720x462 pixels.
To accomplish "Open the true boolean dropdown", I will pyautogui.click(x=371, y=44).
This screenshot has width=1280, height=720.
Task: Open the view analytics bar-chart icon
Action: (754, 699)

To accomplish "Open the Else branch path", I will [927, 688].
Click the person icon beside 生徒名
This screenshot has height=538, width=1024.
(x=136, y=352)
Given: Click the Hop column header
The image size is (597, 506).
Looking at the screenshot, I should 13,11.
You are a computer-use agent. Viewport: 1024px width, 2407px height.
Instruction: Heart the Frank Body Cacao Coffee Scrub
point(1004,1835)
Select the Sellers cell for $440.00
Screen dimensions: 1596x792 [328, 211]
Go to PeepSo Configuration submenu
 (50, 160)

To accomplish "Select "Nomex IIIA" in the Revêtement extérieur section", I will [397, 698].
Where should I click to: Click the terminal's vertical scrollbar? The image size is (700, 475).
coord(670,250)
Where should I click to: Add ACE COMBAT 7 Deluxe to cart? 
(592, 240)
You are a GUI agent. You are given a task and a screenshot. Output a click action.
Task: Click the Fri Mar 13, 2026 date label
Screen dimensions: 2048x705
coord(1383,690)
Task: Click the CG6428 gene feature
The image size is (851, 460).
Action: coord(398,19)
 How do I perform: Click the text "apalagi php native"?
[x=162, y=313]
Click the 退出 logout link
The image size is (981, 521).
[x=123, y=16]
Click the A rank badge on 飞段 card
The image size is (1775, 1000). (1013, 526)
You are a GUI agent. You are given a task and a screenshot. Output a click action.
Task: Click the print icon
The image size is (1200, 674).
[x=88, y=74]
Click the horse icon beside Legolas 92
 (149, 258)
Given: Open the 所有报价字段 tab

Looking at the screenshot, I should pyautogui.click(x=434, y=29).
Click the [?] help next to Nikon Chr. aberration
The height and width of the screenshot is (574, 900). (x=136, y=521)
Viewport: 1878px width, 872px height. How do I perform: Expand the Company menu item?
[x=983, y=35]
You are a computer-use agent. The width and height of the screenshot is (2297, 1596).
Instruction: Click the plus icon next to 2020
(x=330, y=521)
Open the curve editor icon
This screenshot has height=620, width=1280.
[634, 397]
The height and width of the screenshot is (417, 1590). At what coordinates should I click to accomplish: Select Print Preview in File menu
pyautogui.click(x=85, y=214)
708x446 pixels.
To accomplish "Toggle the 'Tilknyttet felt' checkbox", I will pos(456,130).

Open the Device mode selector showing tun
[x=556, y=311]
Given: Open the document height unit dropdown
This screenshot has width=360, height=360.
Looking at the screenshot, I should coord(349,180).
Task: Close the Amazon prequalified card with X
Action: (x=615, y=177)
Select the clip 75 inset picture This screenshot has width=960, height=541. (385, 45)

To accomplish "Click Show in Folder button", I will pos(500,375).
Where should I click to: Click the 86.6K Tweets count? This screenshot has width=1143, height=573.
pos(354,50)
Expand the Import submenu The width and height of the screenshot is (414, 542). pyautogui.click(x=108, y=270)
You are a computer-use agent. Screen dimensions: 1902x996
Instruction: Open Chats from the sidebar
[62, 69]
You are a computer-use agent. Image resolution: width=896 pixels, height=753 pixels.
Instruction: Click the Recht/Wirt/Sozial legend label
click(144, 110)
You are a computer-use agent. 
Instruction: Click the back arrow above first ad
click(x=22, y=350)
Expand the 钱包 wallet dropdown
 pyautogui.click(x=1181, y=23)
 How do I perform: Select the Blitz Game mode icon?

# # # # #

## PROBLEM
When the entries above show the word "agent" in a line, copy that line out.

## OUTPUT OF THE EXERCISE
You are a computer-use agent. Viewport: 1024px width, 2407px height.
You are a GUI agent. You are given a task and a screenshot. Output a click action.
You are a GUI agent. You are given a task and a screenshot. Output a click action.
You are a computer-use agent. The width and height of the screenshot is (2297, 1596).
You are a computer-use agent. Screen dimensions: 1902x996
You are a computer-use agent. Image resolution: width=896 pixels, height=753 pixels.
You are a computer-use agent. 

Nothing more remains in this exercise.